Per approfondire il tema dello smaltimento rifiuti speciali Palermo è opportuno fare riferimento innanzitutto al quadro normativo, per conoscere le definizioni che vengono chiamate in causa e, soprattutto, le leggi coinvolte. Il d. lgs. n. 152 del 3 aprile del 2006 è il Testo Unico Ambientale, che all’art. 183 riporta la definizione normativa di rifiuto, identificandolo come un oggetto o una sostanza di cui ci si disfa, di cui ci si deve disfare per legge o di cui si è intenzionati a disfarsi. La legge parla di detentori, facendo rientrare in questo concetto tutti i soggetti che hanno in carico i rifiuti: coloro che producono i beni in questione, ma anche coloro che li acquistano.

I produttori di rifiuti speciali hanno dei rapporti diretti con i fornitori di servizi, e cioè con gli operatori che si occupano del loro trasporto, della loro gestione documentale, della loro analisi, e così via. I costi, infine, variano a seconda dei trattamenti che si rendono necessari.

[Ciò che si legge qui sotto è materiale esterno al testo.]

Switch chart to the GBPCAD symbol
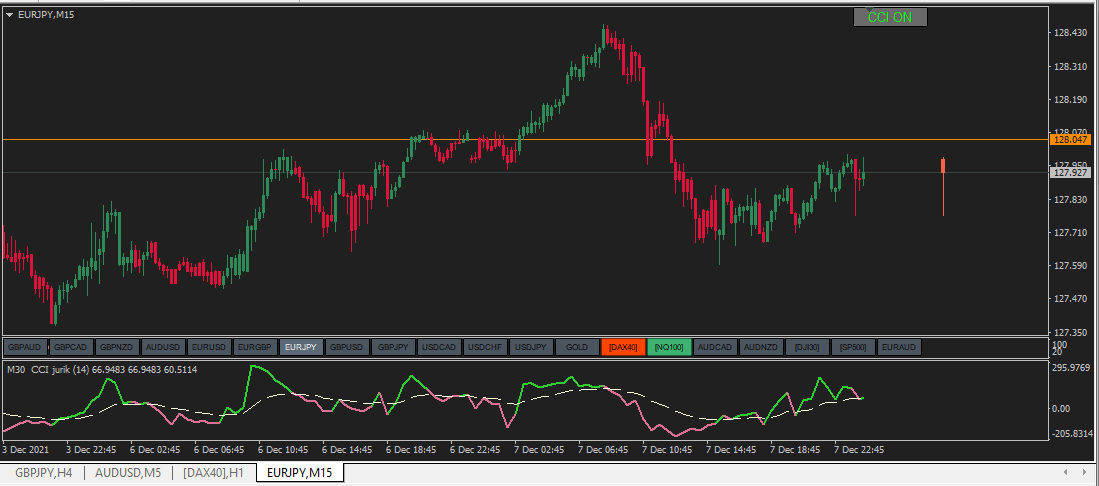 (71, 347)
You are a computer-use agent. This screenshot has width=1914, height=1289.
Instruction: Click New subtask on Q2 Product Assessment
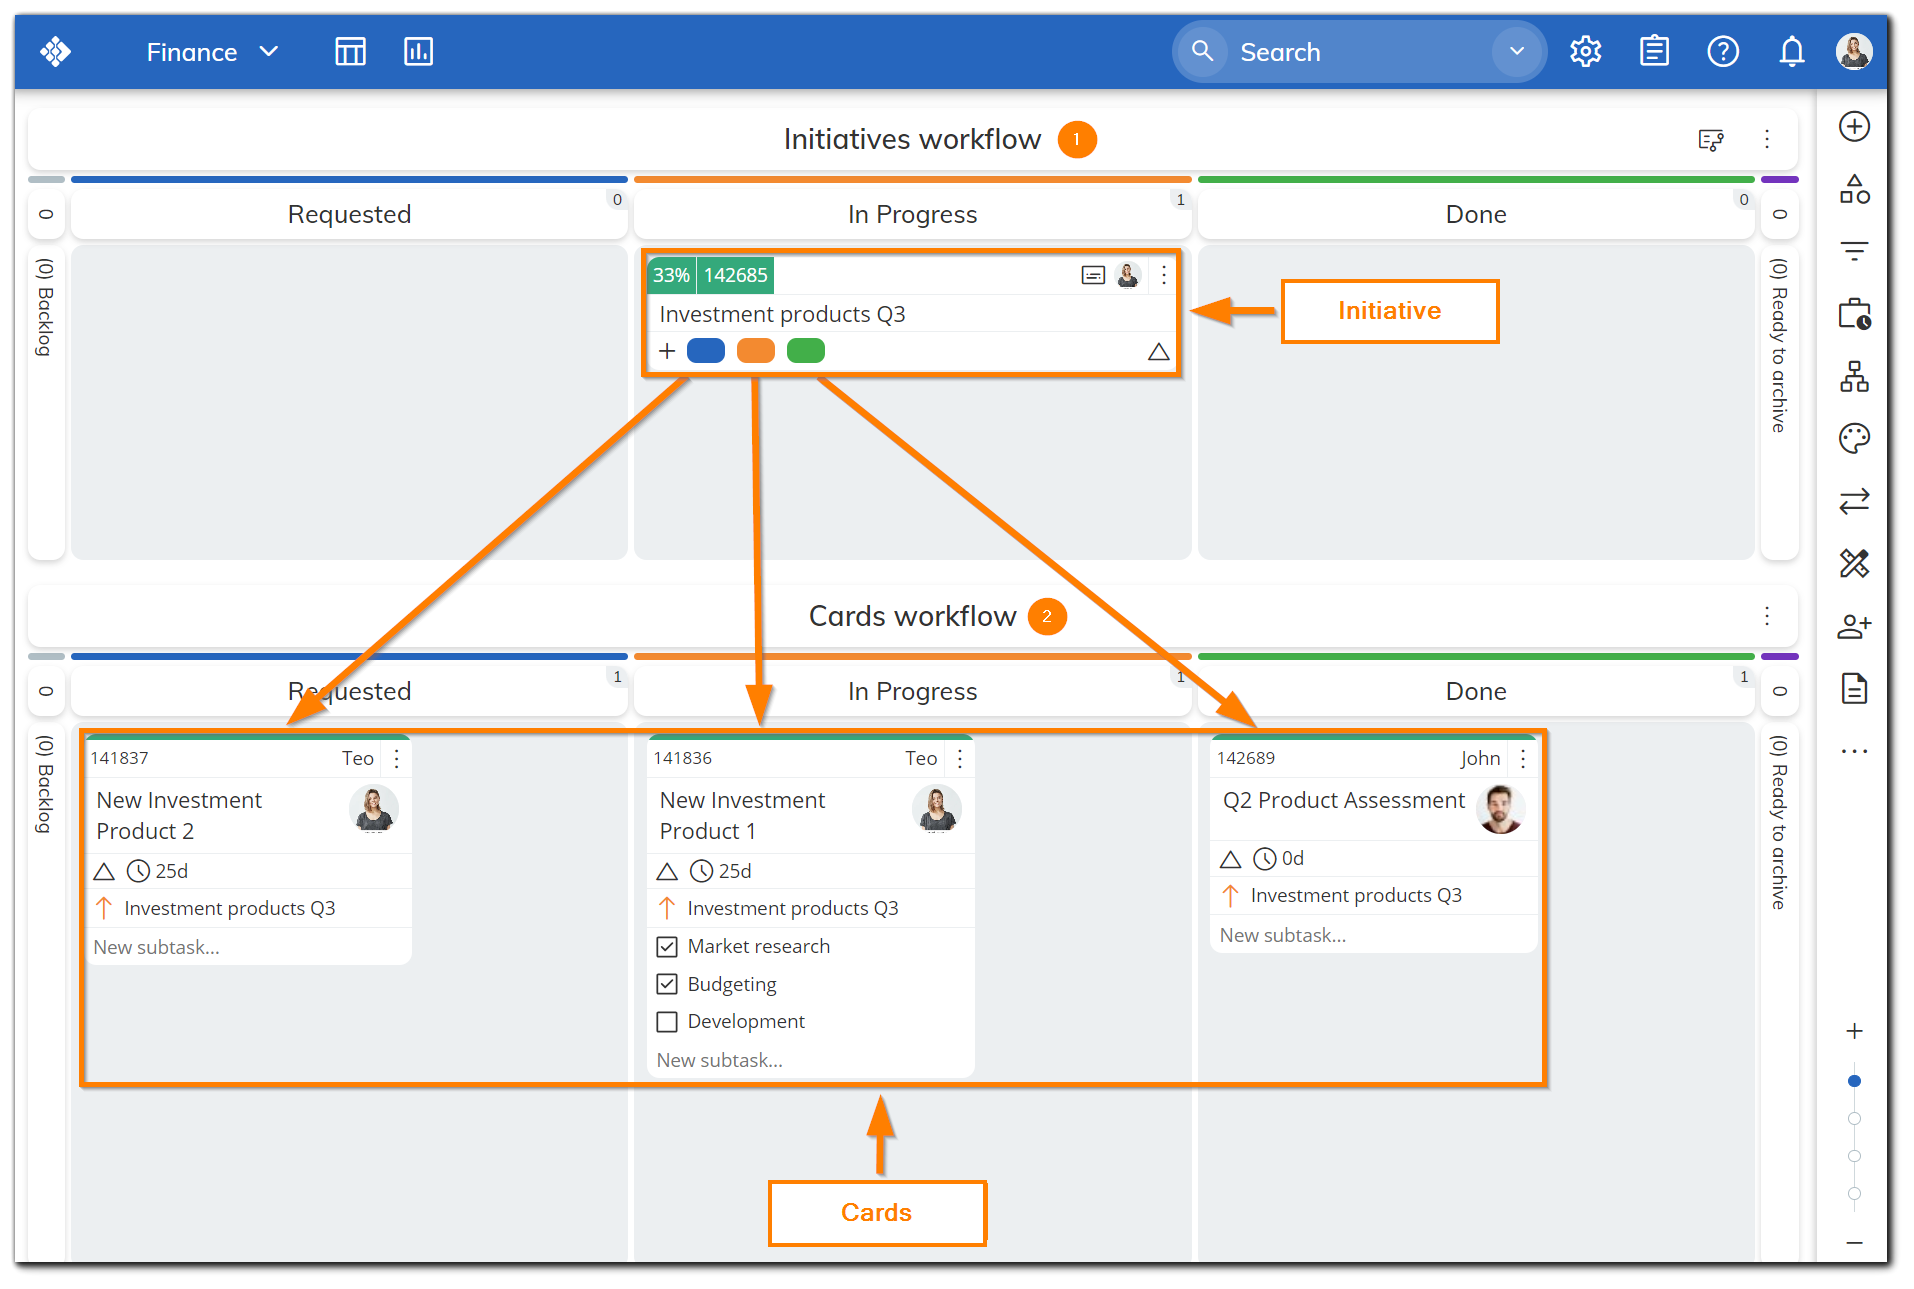[x=1283, y=934]
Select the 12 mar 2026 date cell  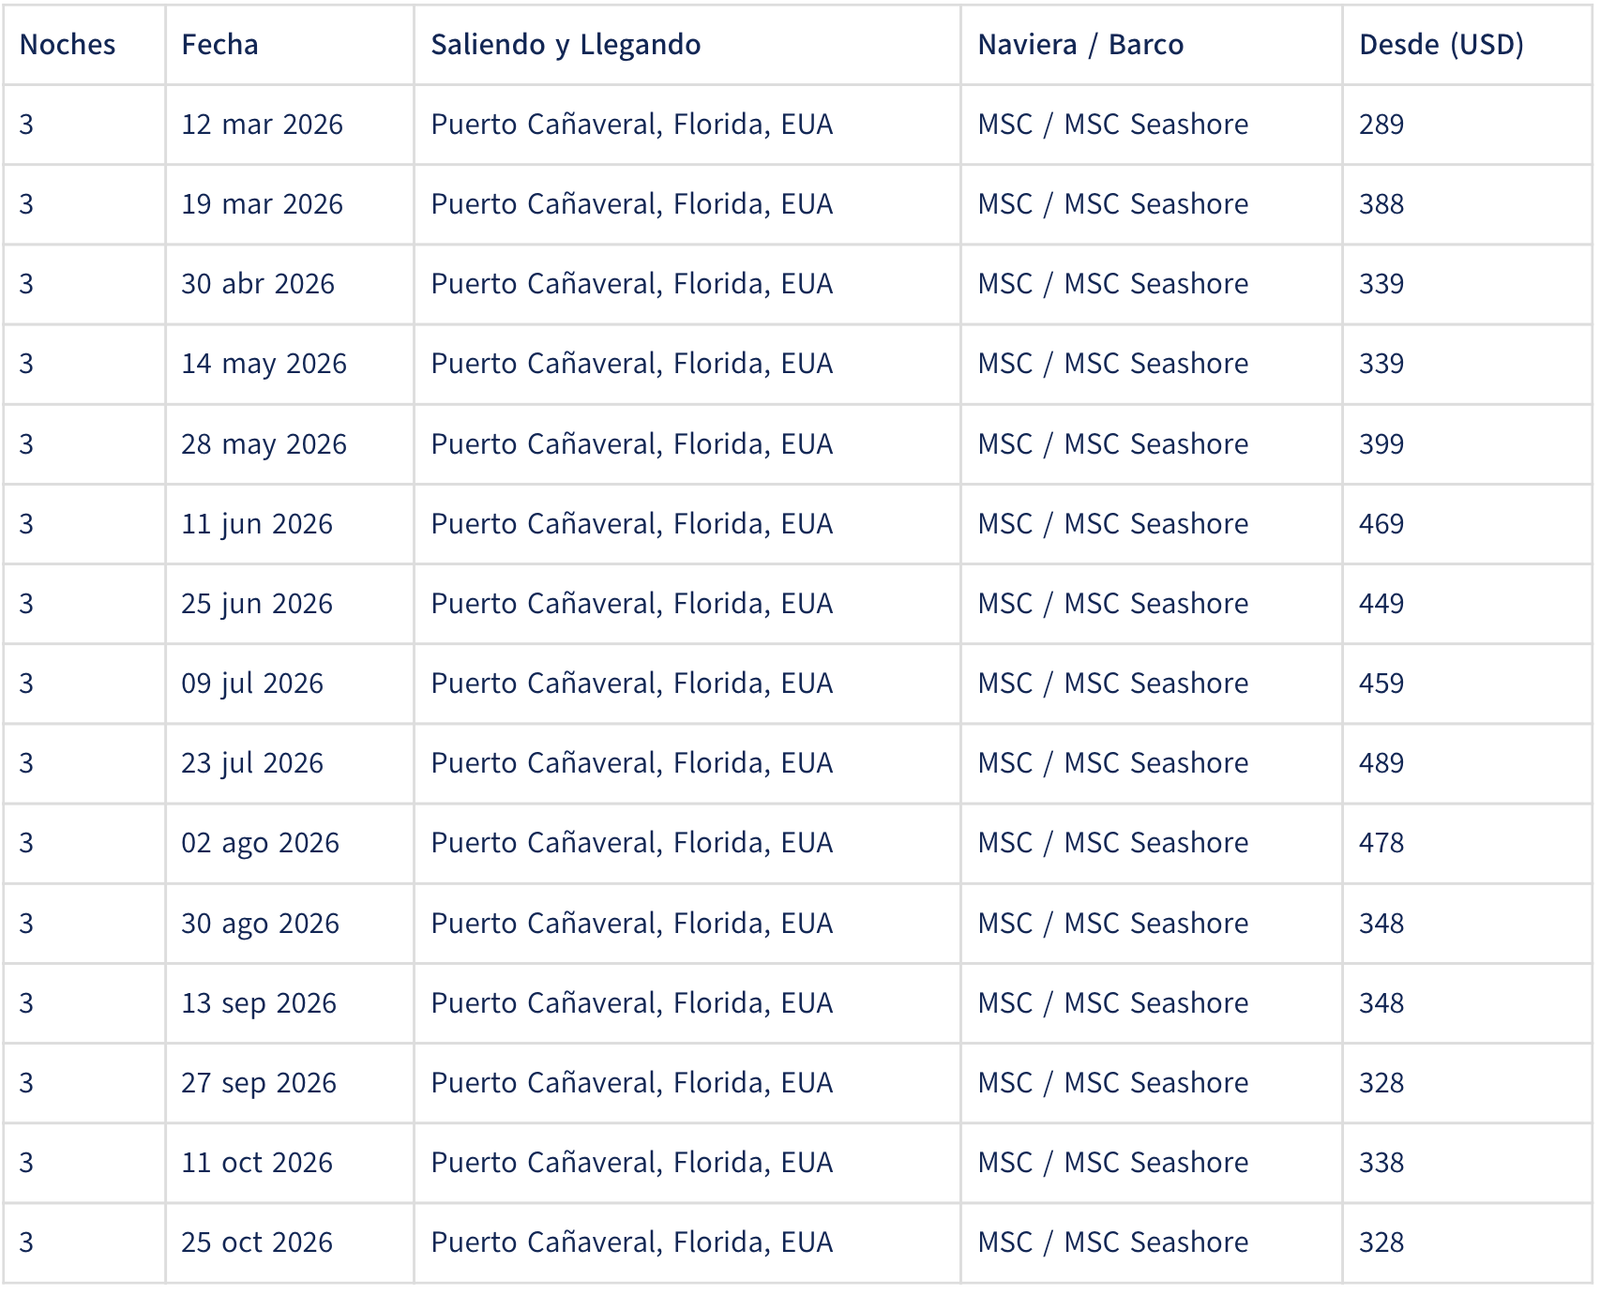[262, 125]
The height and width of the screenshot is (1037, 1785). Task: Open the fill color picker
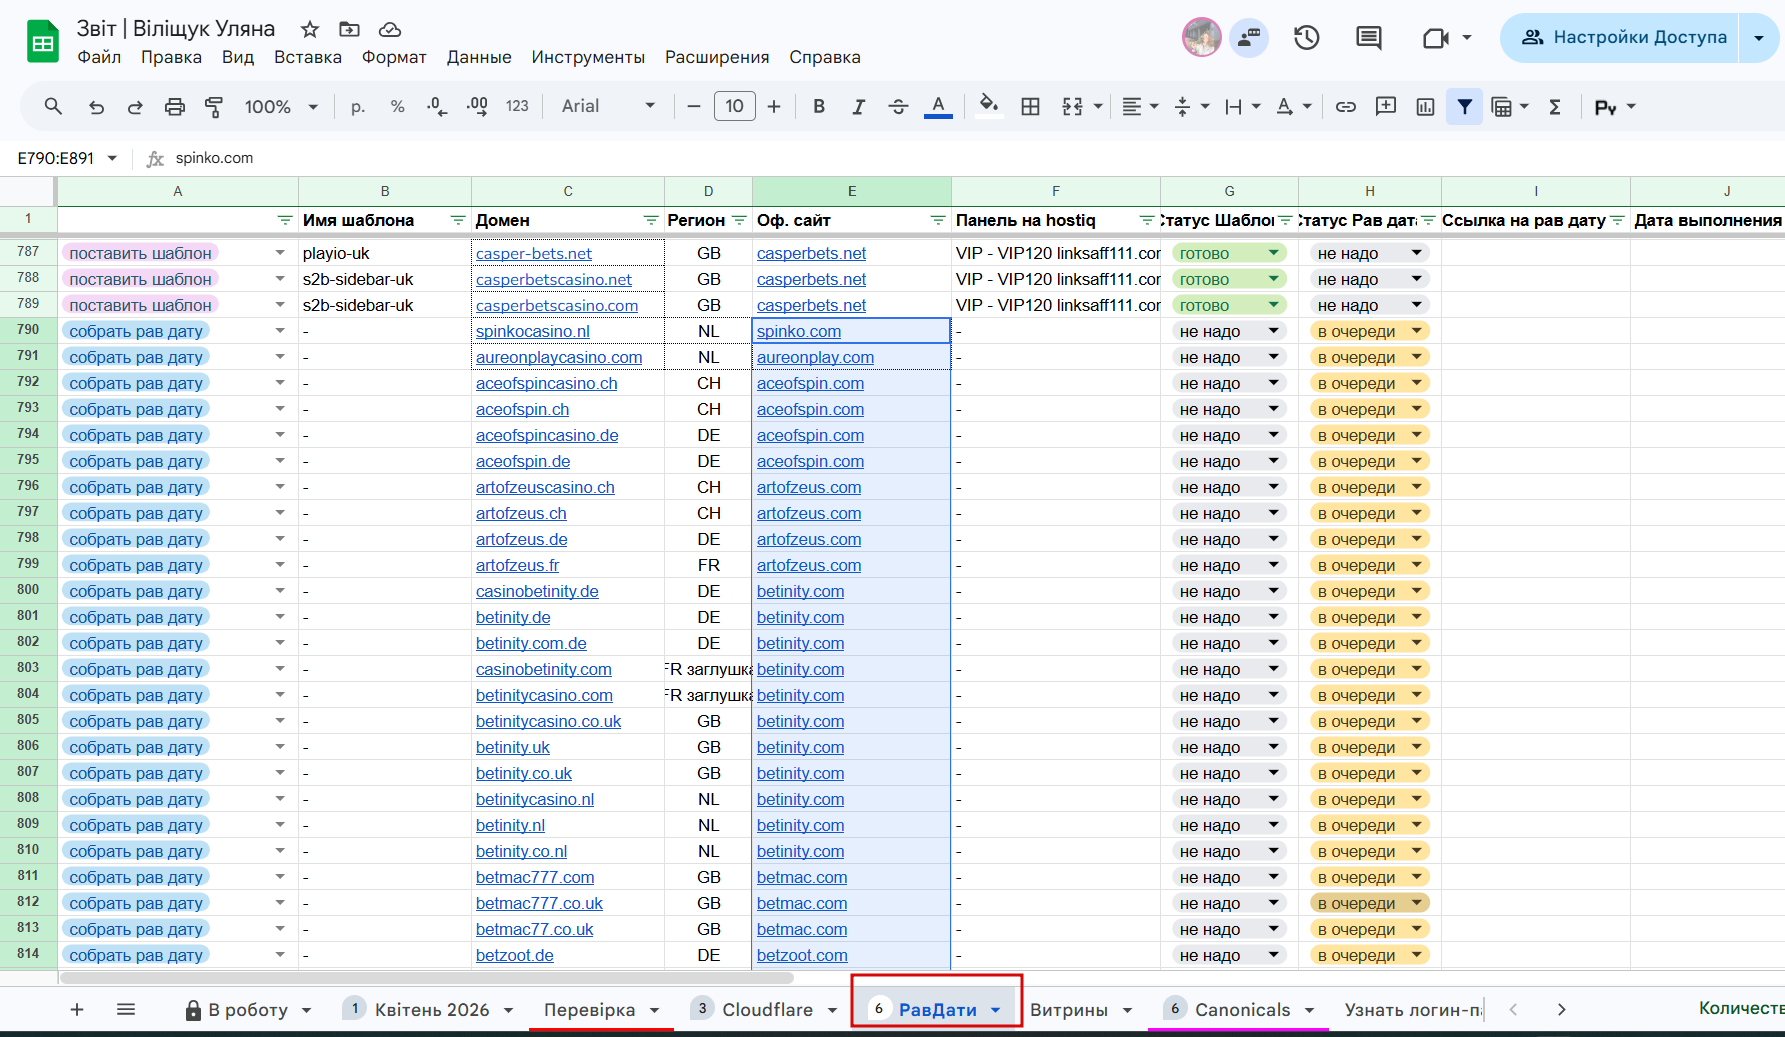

Ma lo smaltimento rifiuti speciali Palermo riguarda, appunto, i rifiuti speciali: non tutti i rifiuti, dunque, ma solo una loro parte. Sono classificati come speciali i rifiuti che vengono prodotti dalle aziende e dalle industrie. Essi sono differenti rispetto a quelli urbani dal momento che la loro gestione non è affidata alla pubblica amministrazione e non è sostenuta economicamente dai contributi fiscali. A occuparsi di gestire i rifiuti speciali e di smaltirli sono delle aziende private. Il contesto è molto ampio e variegato per il semplice fatto che i rifiuti speciali possono essere molto diversi tra loro: l’eterogeneità delle tipologie fa sì che sia necessario ricorrere a tecnologie differenti e a soluzioni sempre innovative. Il settore, insomma, è in costante evoluzione e si sviluppa di continuo, anche perché c’è sempre da tenere in considerazione l’importanza e la necessità di rispettare l’ambiente da cui siamo circondati.